Targeted therapy in triple-negative metastatic breast cancer: a systematic review and meta-analysis

Core evidence clinical impact summary for targeted therapy in triple-negative metastatic breast cancer

Introduction

Metastatic breast cancer is generally considered an incurable malignancy.¹ The primary goals of treatment have been palliation and disease control, with some therapies providing a limited survival benefit.¹

Around 10%–17% of breast cancers are defined as triple-negative (TN), ie, absence of estrogen receptor, progesterone receptor, and of overexpression and/or amplification of the HER2/NEU gene.^2–8 These tumors have some similarities with those known as basal-like tumors, since both affect young patients (<50 years old) and have a higher prevalence in women of African descent, besides being significantly more aggressive, with higher risk of systemic recurrence and death than other breast tumors.^3,4,9,10 The peak risk of recurrence of these tumors happens between the first and third years after diagnosis, and most deaths occur within the first 5 years after therapy starts.^3,8,11

The finding that BRCA1 mutations are present in a substantial proportion (25%) of patients with TN breast cancer (TNBC) and the similarities of these tumors with the basal-like subtype suggest that the therapeutic approach can be shared between these tumors.^4,12,13 Preclinical studies have shown that these tumors are sensitive to alkylating agents, such as mitomycin C and platinum analogues (cisplatin and carboplatin).^14,15

Currently, cytotoxic chemotherapy (CT) is the only option of treatment for metastatic TNBC. Women with TNBC do not seem to benefit from endocrine therapy or trastuzumab.¹⁴ Some molecular-targeted therapies have demonstrated efficacy in this subgroup of patients.^16,17 Bevacizumab (Bev), a monoclonal antibody against vascular endothelial growth factor, used in association with conventional CT was evaluated in randomized studies that included TNBC patients. Results for this subgroup showed a benefit for this medication.^16,17 Other examples of drugs with potential benefit for TNBC are cetuximab (epidermal growth-factor receptor inhibition)¹⁸ and poly(adenosine diphosphate-ribose) polymerase (PARP) inhibition.¹⁹

Due to the lack of specific information, there are no published evidence-based clinical guidelines with explicit recommendations about which systemic treatment scheme is more appropriate for these patients with advanced TNBC.^9,11 The clinical impact of molecular-targeted therapy in the TN population is still not clear.²⁰ Most information about TN patients comes from subgroup analyses of larger trials, and to our knowledge no systematic synthesis of the studies has been performed so far.

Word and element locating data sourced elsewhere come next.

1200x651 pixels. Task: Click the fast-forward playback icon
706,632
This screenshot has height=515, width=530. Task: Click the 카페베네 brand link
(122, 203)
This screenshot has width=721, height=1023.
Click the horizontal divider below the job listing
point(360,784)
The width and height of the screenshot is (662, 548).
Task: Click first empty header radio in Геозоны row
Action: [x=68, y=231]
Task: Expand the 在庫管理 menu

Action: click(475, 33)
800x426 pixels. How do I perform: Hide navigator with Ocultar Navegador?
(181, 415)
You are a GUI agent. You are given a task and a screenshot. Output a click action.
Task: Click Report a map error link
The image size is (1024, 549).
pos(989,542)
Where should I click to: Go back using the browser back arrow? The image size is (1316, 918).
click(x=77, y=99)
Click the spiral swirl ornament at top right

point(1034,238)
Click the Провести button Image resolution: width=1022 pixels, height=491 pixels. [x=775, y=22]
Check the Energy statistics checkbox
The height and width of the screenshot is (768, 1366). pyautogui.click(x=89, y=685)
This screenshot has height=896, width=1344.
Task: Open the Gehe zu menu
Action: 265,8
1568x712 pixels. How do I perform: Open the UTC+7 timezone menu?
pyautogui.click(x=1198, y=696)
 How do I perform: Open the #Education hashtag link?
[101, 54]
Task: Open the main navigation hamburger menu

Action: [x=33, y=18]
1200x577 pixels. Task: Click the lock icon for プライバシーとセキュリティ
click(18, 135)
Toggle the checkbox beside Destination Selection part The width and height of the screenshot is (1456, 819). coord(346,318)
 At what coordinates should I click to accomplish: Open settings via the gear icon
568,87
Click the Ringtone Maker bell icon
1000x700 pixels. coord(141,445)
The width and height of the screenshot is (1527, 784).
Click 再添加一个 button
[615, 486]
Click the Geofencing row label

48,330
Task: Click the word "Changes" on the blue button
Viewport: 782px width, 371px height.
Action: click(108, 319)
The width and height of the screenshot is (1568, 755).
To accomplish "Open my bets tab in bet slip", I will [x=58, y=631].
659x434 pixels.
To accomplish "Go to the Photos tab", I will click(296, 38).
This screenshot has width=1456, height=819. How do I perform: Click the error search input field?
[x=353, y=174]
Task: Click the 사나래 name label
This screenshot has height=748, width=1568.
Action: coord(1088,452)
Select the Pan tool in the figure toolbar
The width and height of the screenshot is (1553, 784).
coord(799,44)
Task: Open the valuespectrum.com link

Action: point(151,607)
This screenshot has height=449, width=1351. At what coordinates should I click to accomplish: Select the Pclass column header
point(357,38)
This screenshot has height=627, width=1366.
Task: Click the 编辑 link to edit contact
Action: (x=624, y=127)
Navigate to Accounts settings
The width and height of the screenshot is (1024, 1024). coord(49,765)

The objective of this study was to perform a systematic review of the literature, with a meta-analysis of randomized studies that evaluated the targeted therapies with conventional CT versus conventional CT alone in patients with TNBC (or basal-like tumor).

Methods

Study-selection criteria

Types of studies

Randomized prospective studies that compared targeted therapy combined with conventional CT versus conventional CT alone in patients with TNBC (or basal-like tumor) were included. We included studies that specifically evaluated this population or those in which a separate analysis for the TNBC patients was performed.

Types of participants

The selected studies included patients with metastatic TNBC.

Search strategy for identification of studies

A broad search on the main computerized databases was conducted, including Embase, LILACS, Medline, Science Citation Index (SCI), CENTRAL, the National Cancer Institute Clinical Trials Service, and the Clinical Trials Register. In addition, the annual meeting proceedings of the American Society of Clinical Oncology, the San Antonio Breast Cancer Symposium, the American Association for Cancer Research, and the European Society for Medical Oncology were searched. The manufacturer of Bev in Brazil (Roche) was consulted about ongoing studies that had not yet been published or identified.

The search-strategy methodology for randomized controlled trials²¹ recommended by the Cochrane Collaboration²² was used for Medline. We used an adaptation of this same strategy²¹ for Embase, and for LILACS we applied the search-strategy methodology reported by Castro et al.²³ An additional search was performed on the SCI database looking for articles that were cited in the included studies. We added the specific terms pertinent to this review to the overall search-strategy methodology for each database.

The overall search strategy was: 1) “breast neoplasms,” 2) “triple negative,” 3) “chemotherapy,” and 4) randomized controlled trial. Searches in electronic databases combined terms 1–4.

If the data regarding the TN population were not available in the original report, we searched many secondary sources and tried to contact the authors of those studies in order to obtain the information.

Critical evaluation of the selected studies

All references retrieved by the search strategies had their title and abstract evaluated by two of the researchers. Every reference with the least indication of fulfilling the inclusion criteria was listed as preselected. We retrieved the complete articles of all preselected references. They were analyzed by two different researchers and included or excluded according to the previously reported criteria. Excluded trials and the reason for their exclusion were listed and checked by a third reviewer. Two reviewers read the included studies, and all data of interest were extracted using a standard formulary. If the TNBC analysis was not reported in the original paper, we looked for it in many different sources, such as secondary publications, meeting publications, and direct contact with authors, among others.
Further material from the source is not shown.